■ WHAT THE TASK REQUIRES: Rewrite the material below with every instance of "Image resolution" changed to "Display resolution" and nothing else altered. Omit the pictures from your version.

■ EXERCISE MATERIAL:

########

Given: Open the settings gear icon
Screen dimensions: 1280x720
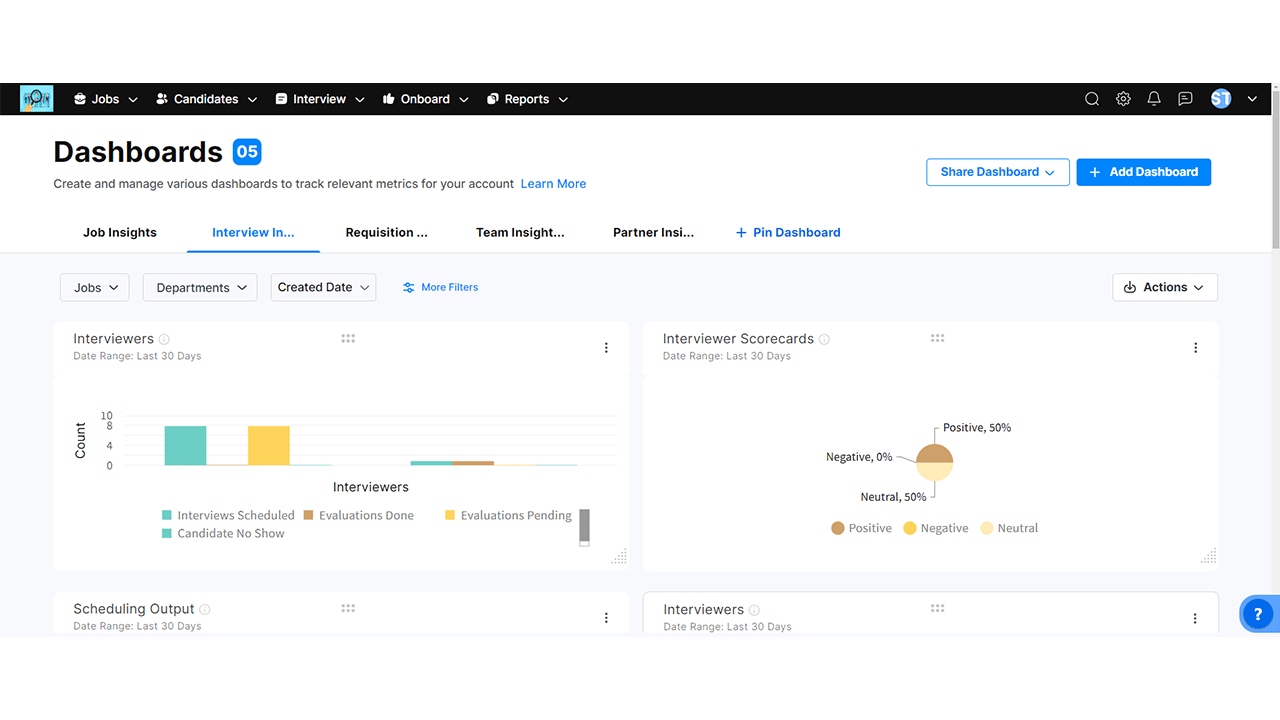Looking at the screenshot, I should tap(1123, 99).
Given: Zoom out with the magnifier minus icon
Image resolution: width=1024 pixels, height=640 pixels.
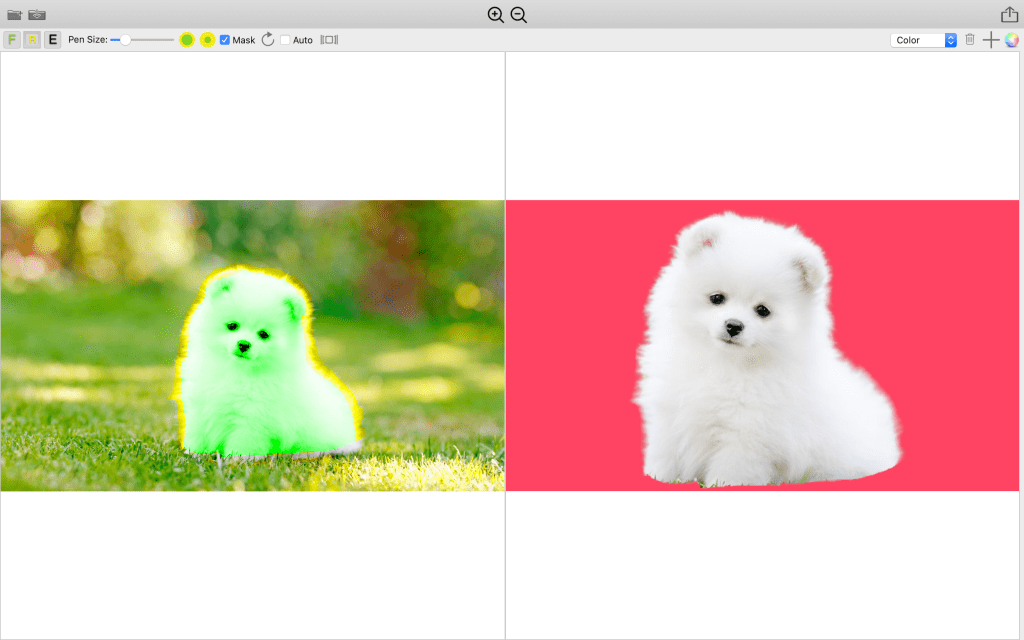Looking at the screenshot, I should (518, 15).
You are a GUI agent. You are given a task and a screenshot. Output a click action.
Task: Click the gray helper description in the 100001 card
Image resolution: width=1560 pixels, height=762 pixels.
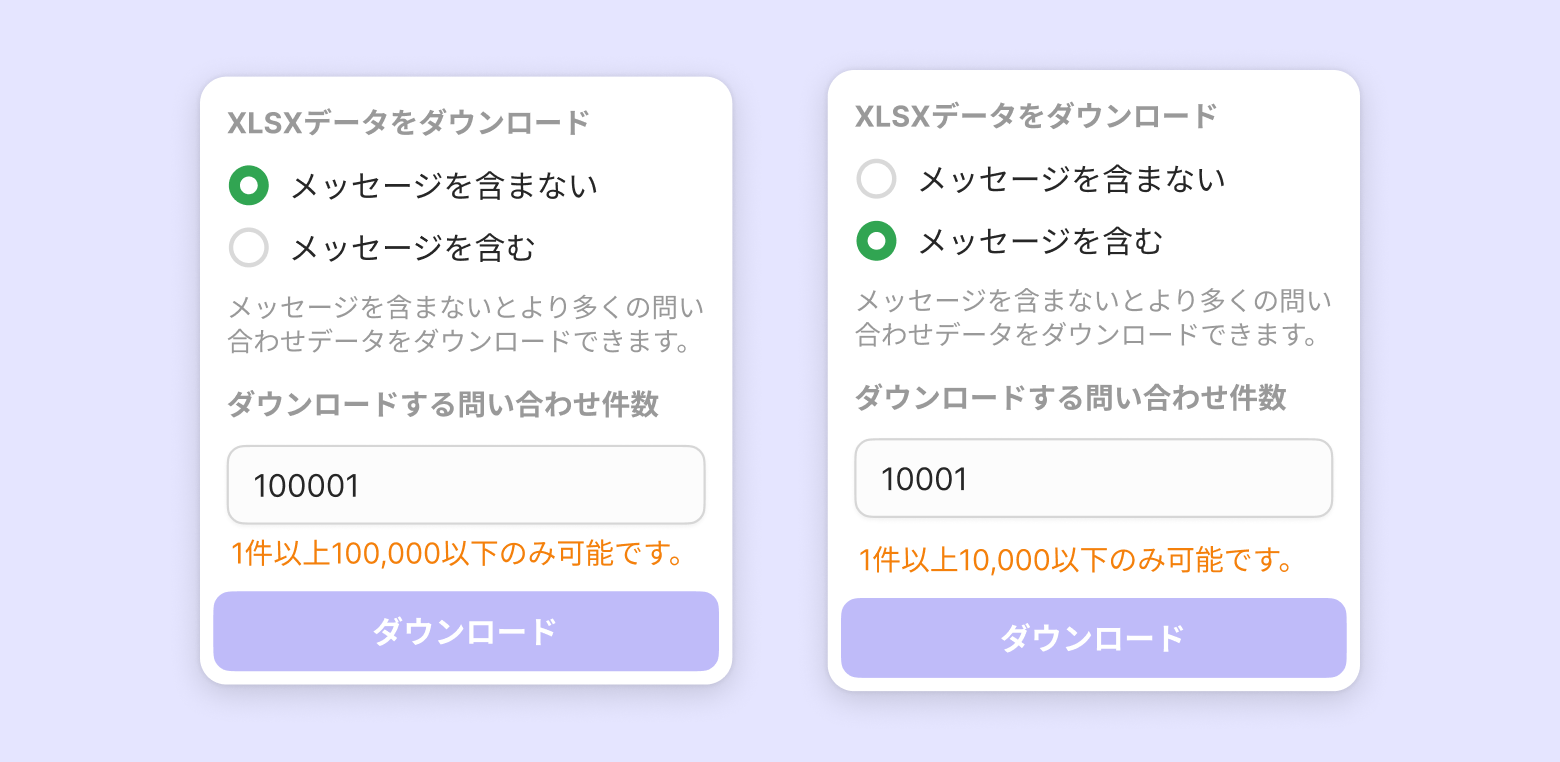click(x=466, y=323)
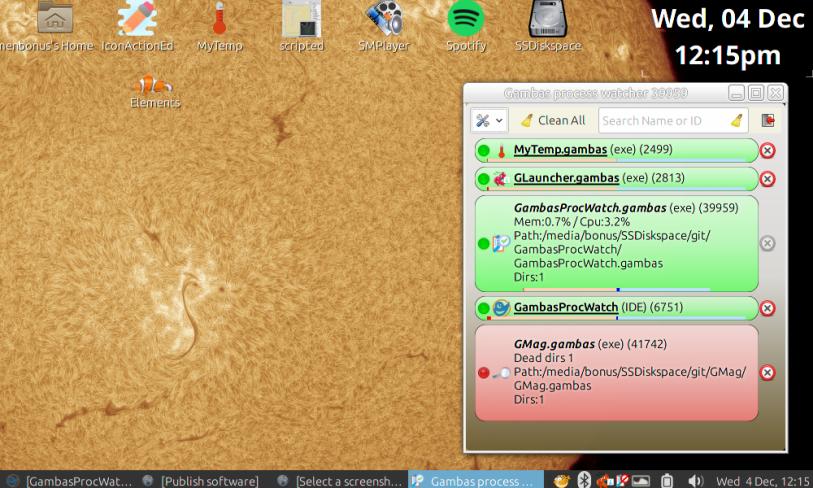Open the SMPlayer desktop icon
The width and height of the screenshot is (813, 488).
pyautogui.click(x=384, y=26)
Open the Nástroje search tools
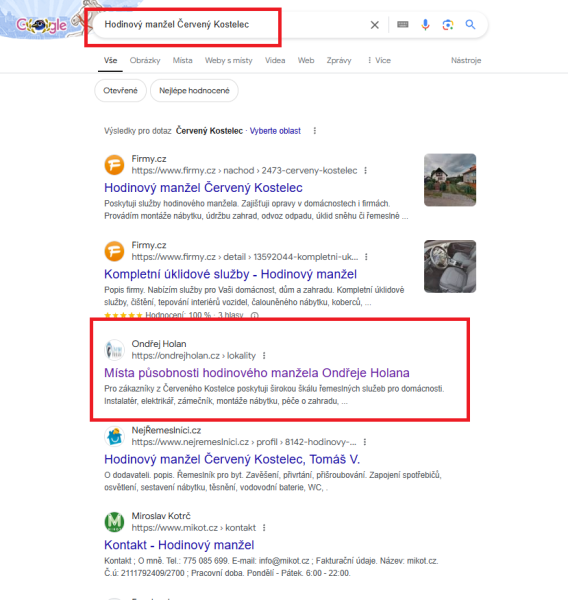The width and height of the screenshot is (568, 600). coord(466,60)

########

■ EXERCISE RESULT:
Given: Open the settings gear icon
Screen dimensions: 1280x720
Looking at the screenshot, I should tap(1123, 99).
Given: Zoom out with the magnifier minus icon
Display resolution: width=1024 pixels, height=640 pixels.
Looking at the screenshot, I should (518, 15).
You are a GUI agent. You are given a task and a screenshot. Output a click action.
Task: Click the gray helper description in the 100001 card
Display resolution: width=1560 pixels, height=762 pixels.
click(x=466, y=323)
Open the SMPlayer desktop icon
The width and height of the screenshot is (813, 488).
pyautogui.click(x=384, y=26)
Open the Nástroje search tools
The width and height of the screenshot is (568, 600). coord(466,60)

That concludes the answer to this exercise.